Suppose that for $f: \mathbb{R} \to \mathbb{R}$ we have that $\int_{\Bbb R} |f| < \infty$. Show that there exists a $a_n \in \Bbb R$ and $n \in \Bbb N_1$ for which $$a_n \to 0 \text{ and } a_nf(a_n) \to \infty, \text{ when $n \to \infty$}$$

Working towards contradiction we can suppose that $a_n \to \infty$ and $a_nf(a_n) \to 0$ as $n \to \infty$.

Now the first bit means that $\exists n_0$ such that $|a_n| < \varepsilon$, whenever $n \ge n_0$.

The second bit means that $\exists n_1$ such that for any $M> 0$ we have that $a_nf(a_n) >M$ for $n \ge n_1$.

I'm trying to combine these facts to get a contradiction for $\int_{\Bbb R} |f|< \infty$, but I don't know how?

Answer 1

EDIT: Personally I think the question has some flaw, as David Mitra has pointed out that, a counterexample is simply the zero function, the following addresses on the result that $a_{n}f(a_{n})\rightarrow 0$ for some $a_{n}\rightarrow 0$.

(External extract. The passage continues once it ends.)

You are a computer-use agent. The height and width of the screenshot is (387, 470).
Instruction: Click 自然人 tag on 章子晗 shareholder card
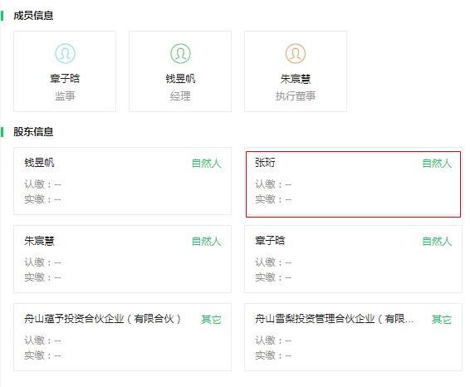pos(437,242)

Note that \begin{align*} \int_{-\infty}^{\infty}|f(x)|dx=\int_{0}^{\infty}|f(e^{-y})|e^{-y}dy. \end{align*} Since \begin{align*} \int_{0}^{\infty}|f(e^{-y})|e^{-y}dy<\infty \end{align*} we must have \begin{align*} \liminf_{y\rightarrow\infty}|f(e^{-y})|e^{-y}=0. \end{align*} Then there exists a sequence $(b_{n})$ such that $b_{n}\rightarrow\infty$ and \begin{align*} \lim_{n\rightarrow\infty}|f(e^{-b_{n}})|e^{-b_{n}}=0. \end{align*} Now we simply take $a_{n}=e^{-b_{n}}$.